— Start of RECORDED DATA —
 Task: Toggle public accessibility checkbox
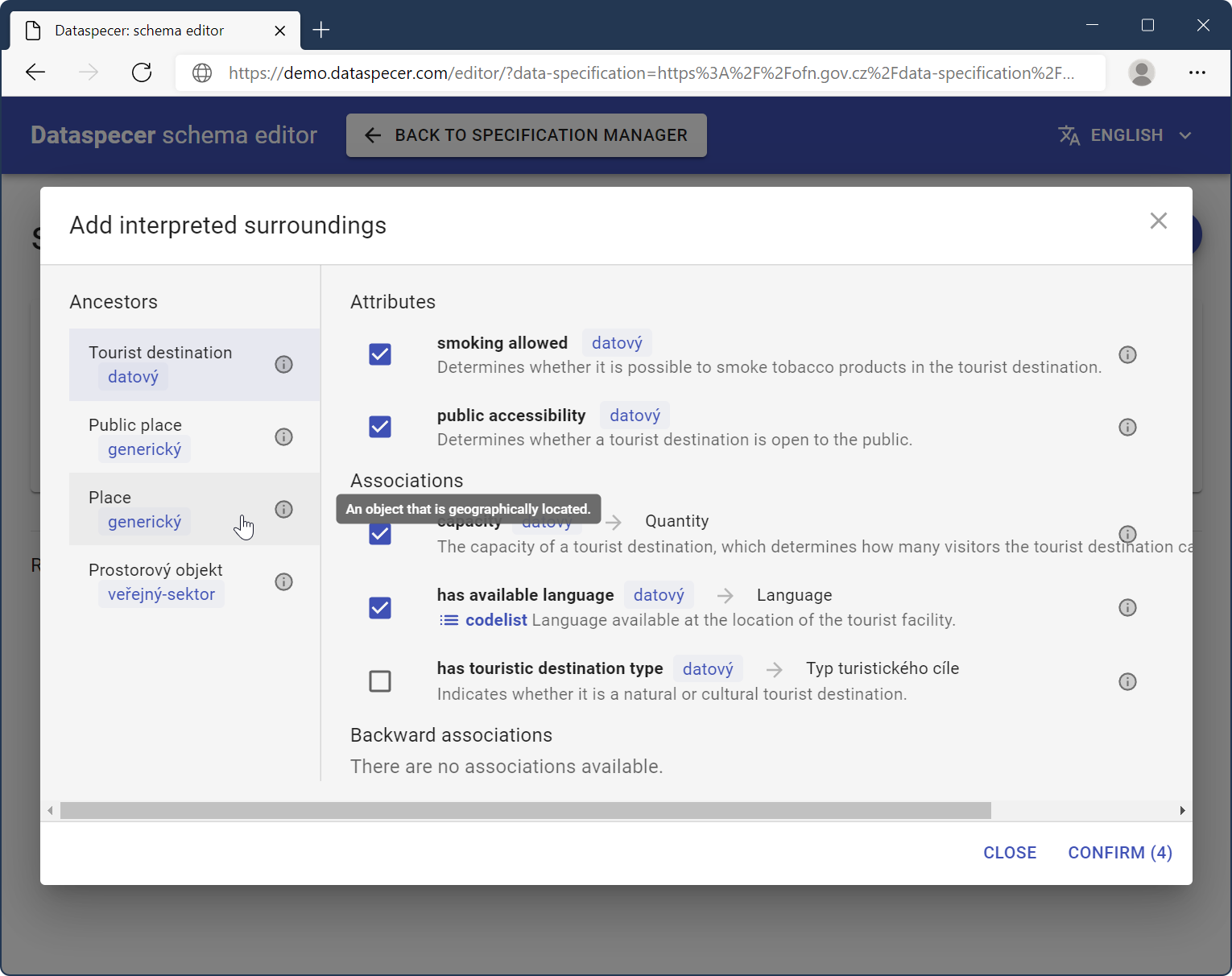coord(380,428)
— End of RECORDED DATA —
— Start of RECORDED DATA —
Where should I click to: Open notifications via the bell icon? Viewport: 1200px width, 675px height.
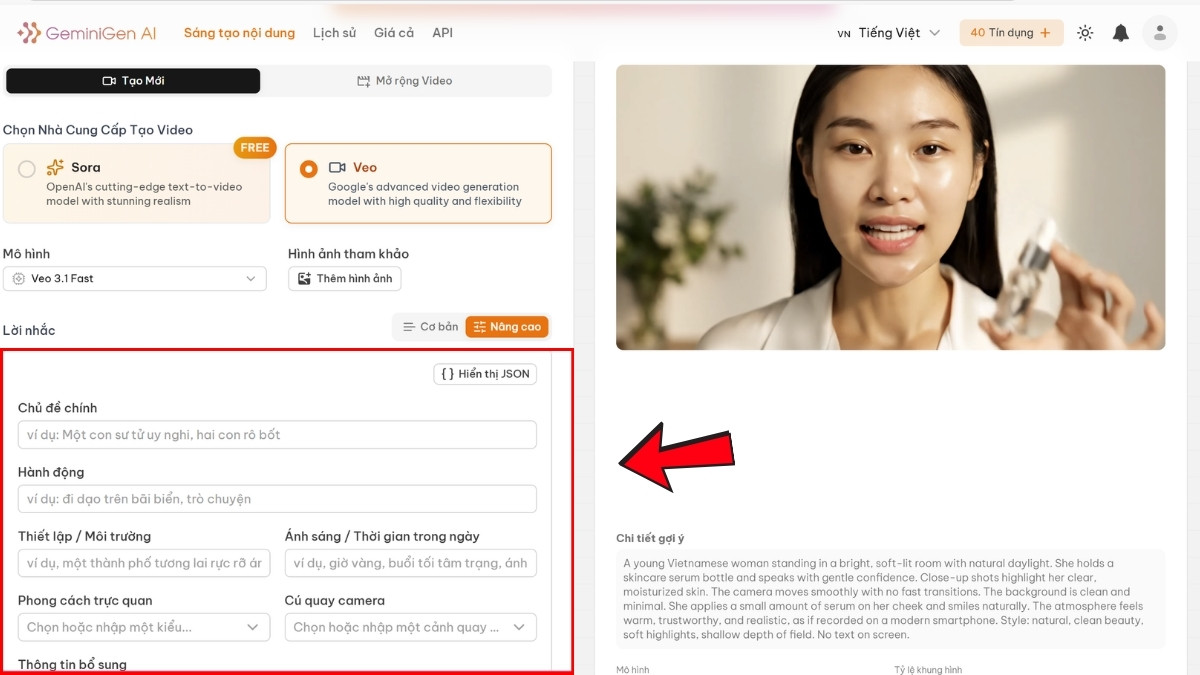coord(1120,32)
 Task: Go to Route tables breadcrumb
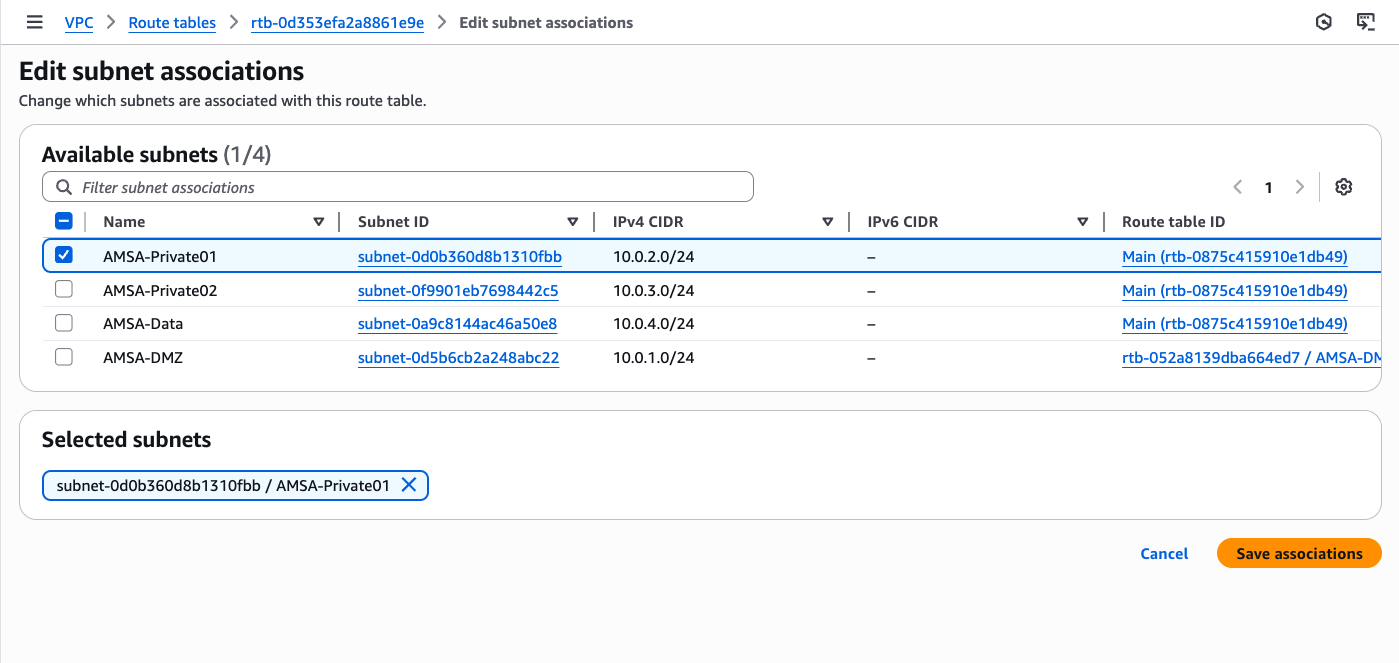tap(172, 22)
— End of RECORDED DATA —
* THE EXERCISE: Arrange the records as a numbered list, skipping blank lines, starting at the line that contains "Where should I" and ending with the line that contains "tap(172, 22)", and leave the pictures out of your answer.

* IN RESPONSE:
1. Where should I click to: Open notifications via the bell icon? Viewport: 1200px width, 675px height.
2. coord(1120,32)
3.  Task: Go to Route tables breadcrumb
4. tap(172, 22)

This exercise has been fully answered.